Murder Dog IV: Trial of the Murder Dog is a 2011 video game by Irish independent developer Stephen Gillmurphy, under the name thecatamites. Murder Dog is an adventure game which involves the player in a courtroom defense of the titular Murder Dog, a canine with a comically obvious penchant for murder. Whilst Murder Dog was satirical in nature, the game received recognition from many critics for its subversive commentary on the justice system.

== Plot ==

The legal system must make a distinction between what we 'know' as individuals and what can be demonstrated as evidence in this bizarre ritualistic setting.

The player assists "noted murder enthusiast" Murder Dog, a canine on trial at the Hague for "crimes against humanity", charged with "more than 1,500 instances of brutal homicide". Murder Dog is openly unremorseful for the suffering he has caused and vows to murder again, stating openly his "thirst for bloodshed remains voluminous." It is up to the player to present Murder Dog's case and determine the outcome through one of six endings. A small dog located at the bottom of the screen provides commentary on the proceedings as they unfold and their implications for the justice system, whilst opining over the nature of violence and justice.

== Gameplay ==

A screenshot of Murder Dog IV.

The player presents Murder Dog's case using a point-and-click interface to plead their case, present multiple items of evidence, call and cross-examine witnesses, and rest their case. Dialog is presented to the player through a dialog box, as well as a lower dialog box for commentary by the small dog. The dialog options in the game create branching depending on the evidence that is submitted, although it is up to the player as to whether to indict or attempt to exculpate Murder Dog for his crimes. For instance, Murder Dog can eat the evidence presented, destroy witnesses, and attempt to refute the evidence and witness testimonies presented, as well as attempting to murder the jury.

== Development ==

Murder Dog IV was developed by Irish independent game developer Stephen Gillmurphy, known for his work on the game Space Funeral and other independent titles. The game was developed by Gillmurphy over two weeks for a game jam on the defunct platform Super Friendship Club. In 2011, the game was released as part of the IGF Pirate Kart, a compilation of independent video games organised by Mike Meyer resembling a multicart for entry in the 2012 Independent Games Festival. In October 2019, a Macintosh port of the game was published by programmer Jonathan Cole.

== Reception ==

Murder Dog IV received positive attention from critics as a satirical game and unexpected source of subversive commentary on the justice system. As part of a series of articles titled At Play in the Carceral State, Vice writer Cameron Kunzelman reflected the game "revels in the arbitrariness of justice" and "meditates on real-world ideas in a strange, chaotic, and overly-violent way," pressuring "the things we take for granted about the justice system, and about the notion of justice period." Writing for Rock Paper Shotgun Alec Meer sardonically praised the game as a "libertarian rebuke of the modern justice society" and "liberal treatise against the covert endorsement and use of violence by police". A follow-up retrospective by Brendan Caldwell concurred the game was "dangerously self-aware", noting "for unknown reasons", the "verbose dog at the bottom of the screen...finds the entire justice system quaint and unnecessary. He is excellent." Writing for Paste, Darius Kazemi praised the game as a "vehicle for wildly funny parody and social commentary", describing the art style as "perfect."

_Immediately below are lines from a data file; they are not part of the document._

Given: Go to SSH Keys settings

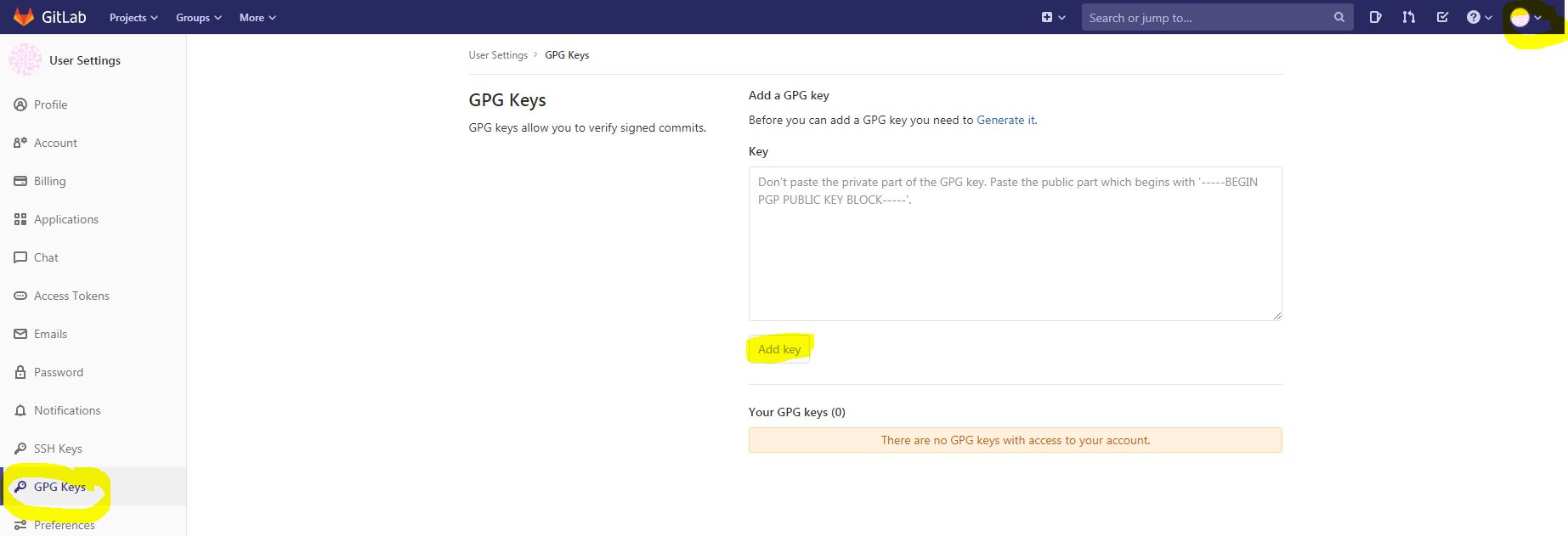Looking at the screenshot, I should pos(58,449).
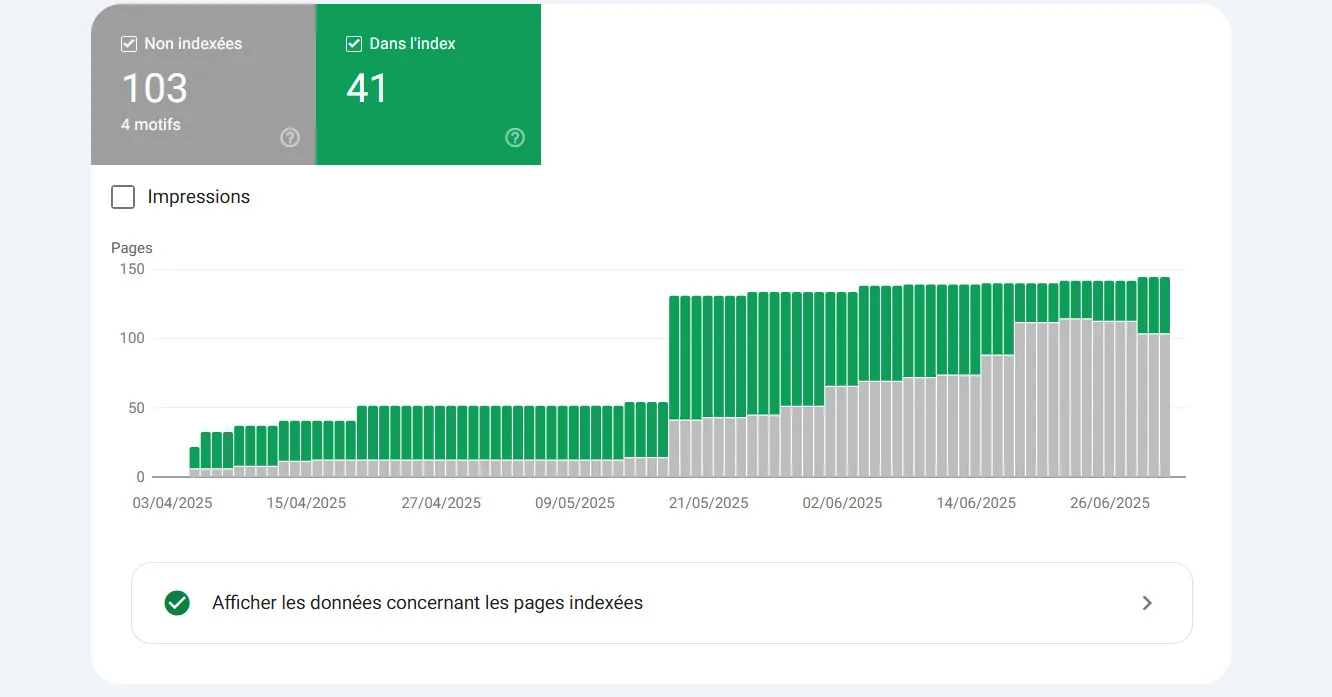Uncheck the Non indexées checkbox
The width and height of the screenshot is (1332, 697).
[x=128, y=44]
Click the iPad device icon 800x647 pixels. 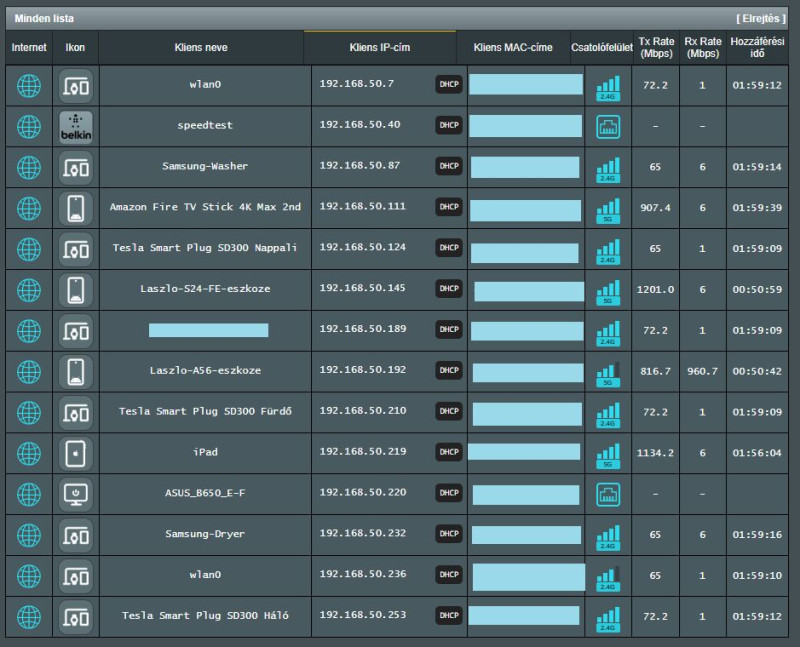pyautogui.click(x=76, y=453)
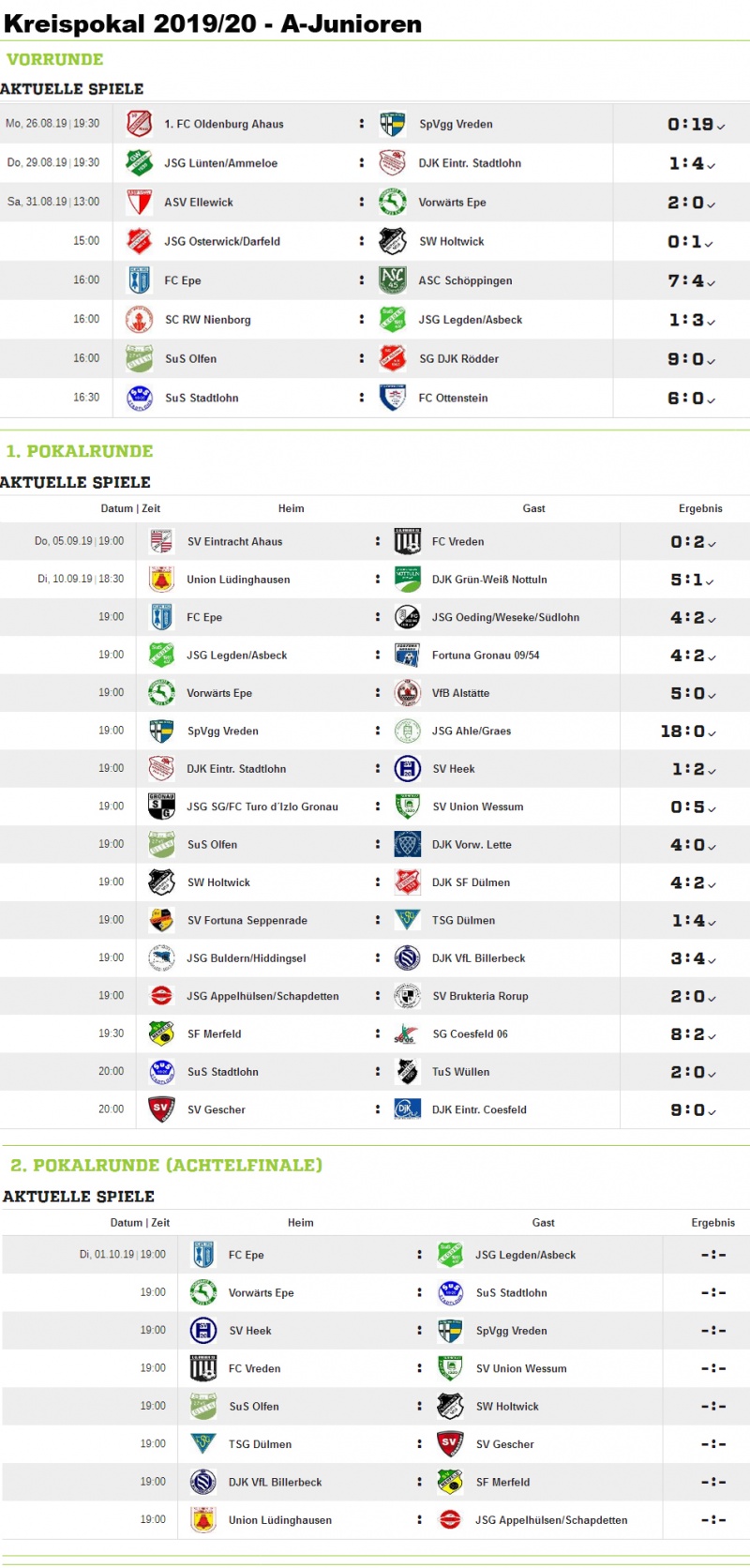Open the Fortuna Gronau 09/54 team link

(x=486, y=656)
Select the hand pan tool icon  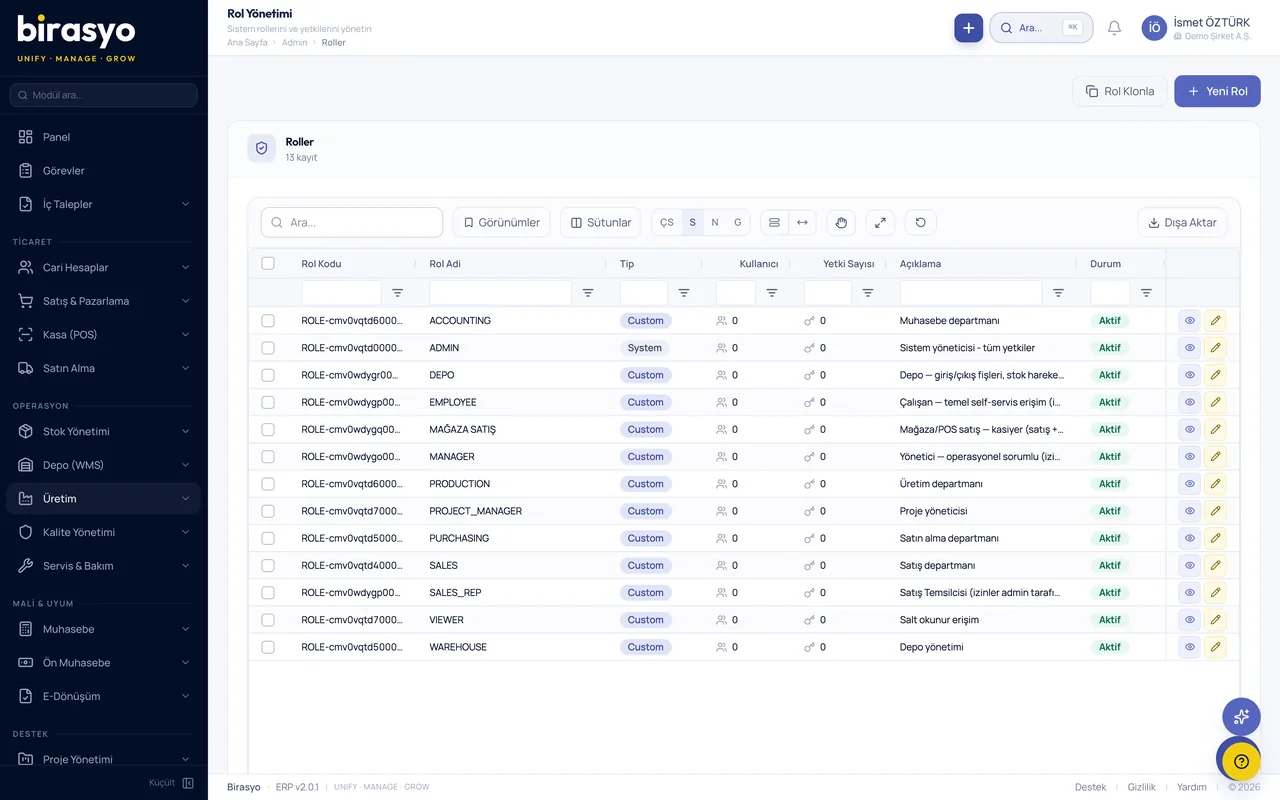pyautogui.click(x=841, y=222)
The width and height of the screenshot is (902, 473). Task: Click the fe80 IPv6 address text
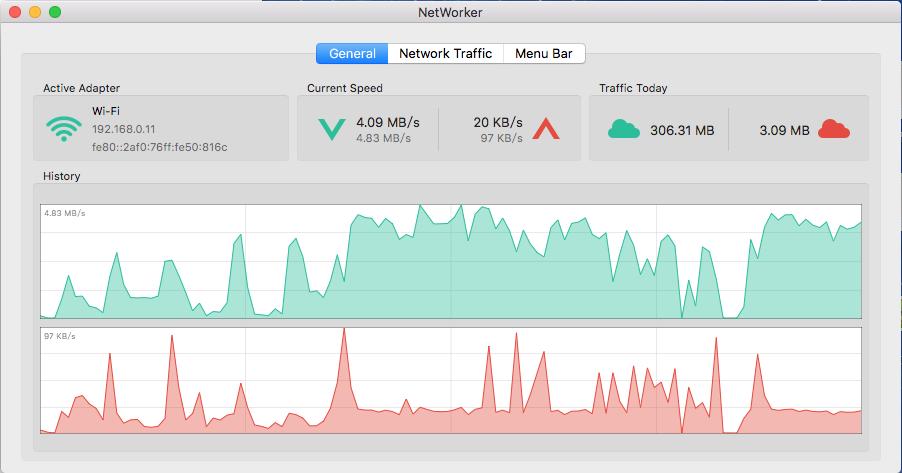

Murder Dog IV was also a winning entry in the 2020 Game Developers Conference Game Narrative Review Competition, in which game design students complete a detailed analysis of the narrative elements of a game of their choice in their program. Analysing the game, Merita Lundstrom of University of California Santa Cruz stated the game "poses a number
of interesting questions about the nature of courtroom proceedings, the failings of the
judicial court system, and the relationship between the player and their protagonist’s
heinous actions," stating the game's "absurdist humor and hand-formed visuals create the perfect atmosphere for a game as playful and satirical as this
one."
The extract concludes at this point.